Clinical complications of CVID such as interstitial lung disease and autoimmune cytopenia strongly associate with more pronounced features of exhaustion, whereas diarrhea associates with T cell activation
As the clinical phenotype of CVIDc is varied and patients can exhibit many different complications, we tested the association between CD8 T cell phenotype and individual clinical features seen in patients with complex disease. Figure 4A shows a table with unpaired student’s t-test with Welch’s correction non-adjusted p-values calculated between all CVID patients with and without each symptom for select easy-to-measure parameters, exhausted cluster 8/12-like and immunoregulatory cluster 16-like cells. Whereas the expression of inhibitory receptors, loss of CD127 and the exhausted cluster 8/12-like cells were significantly associated with AIC, lymphadenopathy and ILD, recurrent non-infectious diarrhea was most strongly associated with CD8 T-cell activation and the activated immunoregulatory cluster 16-like cells.

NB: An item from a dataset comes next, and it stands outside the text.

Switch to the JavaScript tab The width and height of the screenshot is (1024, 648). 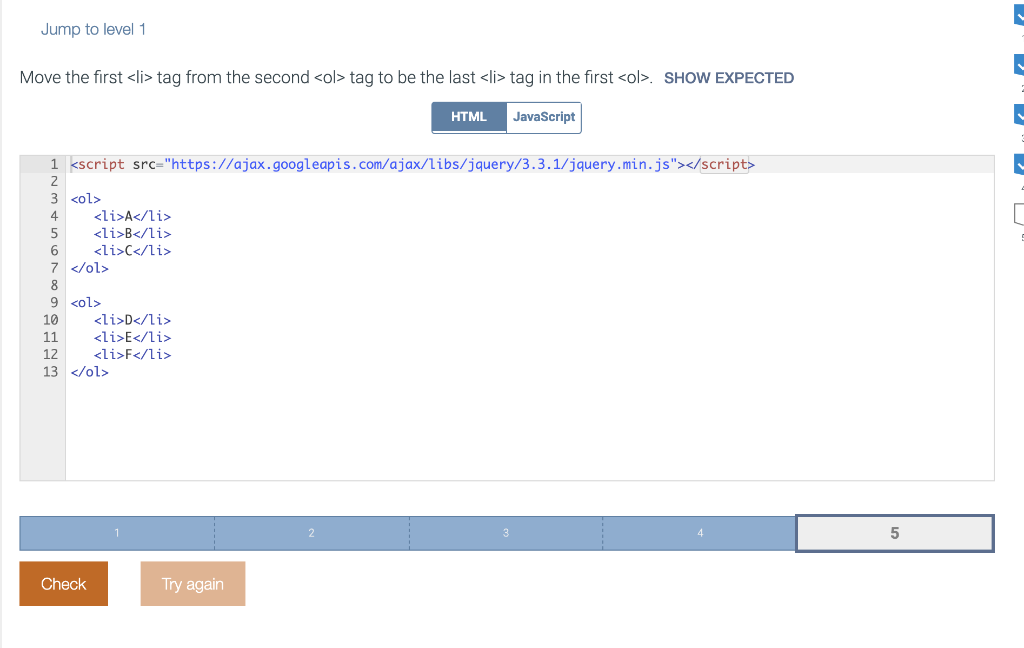tap(543, 117)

ILD was strongly associated with the proportion of cluster 8/12-like cells, loss of CD127 and expression of TIGIT (Figure 4B). Cluster 8/12-like (CD127-PD-1+TIGIT+CD28-) cells offered best combination of sensitivity and specificity when searching for ILD in CVID patients (p = 0.0057, area under the receiver operating characteristic (ROC) curve (AUC) = 0.791, >12% cluster 8/12-like cells had 77% sensitivity and 74% specificity for ILD), however TIGIT+ cells also performed very well (p = 0.0123, AUC = 0.734, >66% TIGIT+ cells had 64% sensitivity and 74% specificity for ILD) (Figure 4F).
AIC was also associated with loss of CD127 and expression of TIGIT (Figure 4C). While TIGIT+ cells were significant predictors of AIC (p = 0.014, AUC = 0.736, >68% TIGIT+ cells had 64% sensitivity and 81% specificity for AIC), TIGIT/CD127 ratio was even more helpful (p = 0.009, AUC = 0.751, >1.5 ratio of TIGIT+/CD127+ cells had 64% sensitivity and 81% specificity for AIC).

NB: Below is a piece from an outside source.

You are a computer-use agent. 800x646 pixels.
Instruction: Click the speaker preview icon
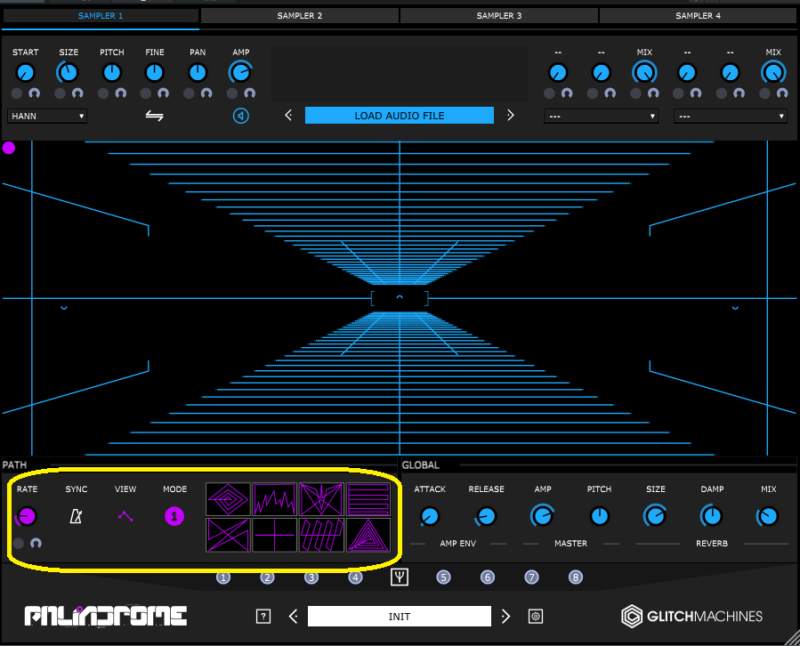click(241, 116)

Diarrhea in CVID was not associated with an expansion of the regulatory cluster 16-like cells as it was seen in patients without diarrhea when compared to healthy donors (Figure 4D). Instead, the expression of activation markers CD38 (p = 0.002, AUC = 0.784, >41% CD38+ cells had 71% sensitivity and 84% specificity for diarrhea) and HLA-DR (p = 0.006, AUC = 0.753, >6% HLA-DR+ cells had 71% sensitivity and 63% specificity for diarrhea) were both good predictors of this complication.
A similar distribution of cluster 16-like cells and additionally bulk CD8 T cells was seen for the manifestation of hepatopathy (Figure 1E). The best predictor for hepatopathy in CVID patients was the low proportion of EM1 cells (p = 0.028, AUC = 0.763, <9.4% EM1 cells had 88% sensitivity and 67% specificity for hepatopathy).
These data show a strong association between exhausted phenotype of CD8 T cells, ILD and AIC, and strong association between CD8 T cell activation and non-infectious diarrhea. While the prevalence of CD127-PD-1+TIGIT+ CD28- exhausted cluster 8/12-like cells was a strong predictor of ILD, the proportion of TIGIT+ cells also performed well in distinguishing such patients.